Listed records:

----------

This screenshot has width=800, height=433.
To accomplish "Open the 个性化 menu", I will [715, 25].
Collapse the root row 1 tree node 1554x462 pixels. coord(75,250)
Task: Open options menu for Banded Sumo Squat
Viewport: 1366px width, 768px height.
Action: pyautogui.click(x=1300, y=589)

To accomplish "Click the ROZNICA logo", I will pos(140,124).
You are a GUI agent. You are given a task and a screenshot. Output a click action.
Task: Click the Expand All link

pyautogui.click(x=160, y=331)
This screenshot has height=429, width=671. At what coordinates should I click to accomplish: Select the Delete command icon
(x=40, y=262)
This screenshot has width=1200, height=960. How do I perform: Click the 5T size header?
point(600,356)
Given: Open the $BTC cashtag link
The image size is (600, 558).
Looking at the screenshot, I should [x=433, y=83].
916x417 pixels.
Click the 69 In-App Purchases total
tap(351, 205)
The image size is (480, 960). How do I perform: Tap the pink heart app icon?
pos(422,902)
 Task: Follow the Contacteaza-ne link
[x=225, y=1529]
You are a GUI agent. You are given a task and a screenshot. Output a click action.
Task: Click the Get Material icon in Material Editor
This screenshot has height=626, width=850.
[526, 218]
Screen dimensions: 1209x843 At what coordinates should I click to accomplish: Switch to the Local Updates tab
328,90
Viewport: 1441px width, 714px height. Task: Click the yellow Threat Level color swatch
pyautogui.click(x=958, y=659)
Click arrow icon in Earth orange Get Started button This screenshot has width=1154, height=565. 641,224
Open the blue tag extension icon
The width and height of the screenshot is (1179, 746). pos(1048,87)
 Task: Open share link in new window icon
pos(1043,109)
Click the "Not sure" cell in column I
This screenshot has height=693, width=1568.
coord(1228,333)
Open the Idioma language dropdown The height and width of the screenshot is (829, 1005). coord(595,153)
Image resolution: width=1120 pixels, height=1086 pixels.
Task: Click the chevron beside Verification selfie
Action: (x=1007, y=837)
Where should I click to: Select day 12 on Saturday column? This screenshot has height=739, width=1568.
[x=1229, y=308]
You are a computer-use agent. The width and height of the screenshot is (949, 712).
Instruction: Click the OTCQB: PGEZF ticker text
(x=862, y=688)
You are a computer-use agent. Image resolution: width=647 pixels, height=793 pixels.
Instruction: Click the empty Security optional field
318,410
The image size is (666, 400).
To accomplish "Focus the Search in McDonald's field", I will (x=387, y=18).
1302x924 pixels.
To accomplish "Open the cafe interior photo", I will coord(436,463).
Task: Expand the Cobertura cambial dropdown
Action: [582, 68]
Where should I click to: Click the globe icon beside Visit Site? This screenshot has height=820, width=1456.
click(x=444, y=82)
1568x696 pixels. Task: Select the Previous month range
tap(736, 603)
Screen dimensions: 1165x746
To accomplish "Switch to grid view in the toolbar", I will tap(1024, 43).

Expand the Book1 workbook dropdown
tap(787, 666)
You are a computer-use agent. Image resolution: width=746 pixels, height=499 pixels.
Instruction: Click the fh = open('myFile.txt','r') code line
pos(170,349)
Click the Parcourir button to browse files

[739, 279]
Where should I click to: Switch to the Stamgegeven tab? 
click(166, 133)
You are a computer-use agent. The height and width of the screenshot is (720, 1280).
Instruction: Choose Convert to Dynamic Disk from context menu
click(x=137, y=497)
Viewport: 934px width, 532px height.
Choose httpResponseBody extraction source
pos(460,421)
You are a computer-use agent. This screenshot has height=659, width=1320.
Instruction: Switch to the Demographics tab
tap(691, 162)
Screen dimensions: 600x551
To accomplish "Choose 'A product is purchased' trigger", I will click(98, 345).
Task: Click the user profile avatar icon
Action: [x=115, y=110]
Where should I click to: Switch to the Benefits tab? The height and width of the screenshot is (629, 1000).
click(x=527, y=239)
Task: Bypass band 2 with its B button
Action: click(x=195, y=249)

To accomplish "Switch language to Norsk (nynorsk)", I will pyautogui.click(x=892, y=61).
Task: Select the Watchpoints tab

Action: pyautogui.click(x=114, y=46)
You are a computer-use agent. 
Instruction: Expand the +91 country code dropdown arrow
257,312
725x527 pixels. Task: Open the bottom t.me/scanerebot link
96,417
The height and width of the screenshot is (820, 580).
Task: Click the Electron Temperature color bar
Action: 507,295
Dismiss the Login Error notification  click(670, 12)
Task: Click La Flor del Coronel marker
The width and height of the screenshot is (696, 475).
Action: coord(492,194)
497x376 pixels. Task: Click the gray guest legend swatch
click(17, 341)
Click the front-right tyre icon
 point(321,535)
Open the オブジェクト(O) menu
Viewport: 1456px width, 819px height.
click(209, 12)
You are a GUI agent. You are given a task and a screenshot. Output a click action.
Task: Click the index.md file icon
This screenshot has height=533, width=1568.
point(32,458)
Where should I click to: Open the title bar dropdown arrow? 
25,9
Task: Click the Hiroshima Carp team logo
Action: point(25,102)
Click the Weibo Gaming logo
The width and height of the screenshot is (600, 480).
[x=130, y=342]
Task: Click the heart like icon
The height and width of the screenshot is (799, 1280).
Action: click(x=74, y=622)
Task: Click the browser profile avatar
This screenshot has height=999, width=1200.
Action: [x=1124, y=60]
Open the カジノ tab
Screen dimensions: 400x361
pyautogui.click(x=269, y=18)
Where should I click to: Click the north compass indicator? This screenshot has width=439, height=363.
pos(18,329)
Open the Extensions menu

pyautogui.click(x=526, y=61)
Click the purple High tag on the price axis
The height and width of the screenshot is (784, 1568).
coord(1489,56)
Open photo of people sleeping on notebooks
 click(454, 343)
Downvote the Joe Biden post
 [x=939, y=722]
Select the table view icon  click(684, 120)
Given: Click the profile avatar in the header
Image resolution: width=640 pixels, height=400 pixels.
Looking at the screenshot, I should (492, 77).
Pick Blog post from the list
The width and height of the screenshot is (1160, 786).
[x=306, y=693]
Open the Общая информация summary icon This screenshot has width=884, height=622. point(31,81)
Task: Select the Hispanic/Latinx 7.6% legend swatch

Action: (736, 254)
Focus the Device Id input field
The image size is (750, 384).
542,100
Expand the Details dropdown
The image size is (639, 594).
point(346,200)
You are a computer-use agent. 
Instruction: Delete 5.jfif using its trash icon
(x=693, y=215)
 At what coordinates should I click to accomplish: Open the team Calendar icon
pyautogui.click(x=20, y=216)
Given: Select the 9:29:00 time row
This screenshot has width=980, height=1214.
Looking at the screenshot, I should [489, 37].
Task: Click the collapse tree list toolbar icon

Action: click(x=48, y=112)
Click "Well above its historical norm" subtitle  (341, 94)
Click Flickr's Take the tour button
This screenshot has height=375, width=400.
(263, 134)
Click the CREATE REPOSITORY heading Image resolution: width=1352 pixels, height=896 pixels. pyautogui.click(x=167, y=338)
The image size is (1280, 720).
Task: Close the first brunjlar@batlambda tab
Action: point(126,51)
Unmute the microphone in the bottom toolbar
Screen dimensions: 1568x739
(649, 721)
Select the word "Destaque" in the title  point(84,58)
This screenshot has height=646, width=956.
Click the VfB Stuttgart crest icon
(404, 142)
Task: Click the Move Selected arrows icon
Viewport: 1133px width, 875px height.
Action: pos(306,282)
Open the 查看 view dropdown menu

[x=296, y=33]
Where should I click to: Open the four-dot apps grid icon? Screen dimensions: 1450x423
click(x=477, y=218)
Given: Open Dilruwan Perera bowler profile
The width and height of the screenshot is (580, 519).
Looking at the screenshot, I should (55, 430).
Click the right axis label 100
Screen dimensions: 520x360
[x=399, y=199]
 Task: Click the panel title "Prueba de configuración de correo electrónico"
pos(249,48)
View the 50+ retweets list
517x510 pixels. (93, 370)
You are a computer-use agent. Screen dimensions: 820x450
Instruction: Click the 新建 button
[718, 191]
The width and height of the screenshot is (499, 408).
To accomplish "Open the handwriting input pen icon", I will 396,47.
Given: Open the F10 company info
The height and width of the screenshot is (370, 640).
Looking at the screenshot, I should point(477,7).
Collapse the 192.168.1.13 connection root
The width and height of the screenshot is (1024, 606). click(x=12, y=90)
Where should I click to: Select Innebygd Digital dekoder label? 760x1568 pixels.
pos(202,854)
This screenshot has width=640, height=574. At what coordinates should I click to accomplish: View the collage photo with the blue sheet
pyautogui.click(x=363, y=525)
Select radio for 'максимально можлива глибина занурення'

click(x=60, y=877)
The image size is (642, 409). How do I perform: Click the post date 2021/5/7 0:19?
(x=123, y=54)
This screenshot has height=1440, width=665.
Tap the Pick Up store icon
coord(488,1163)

----------

Task to carry out:
Reproduce every line of the material above that has the string "Focus".

Response to the task:
To accomplish "Focus the Search in McDonald's field", I will (x=387, y=18).
Focus the Device Id input field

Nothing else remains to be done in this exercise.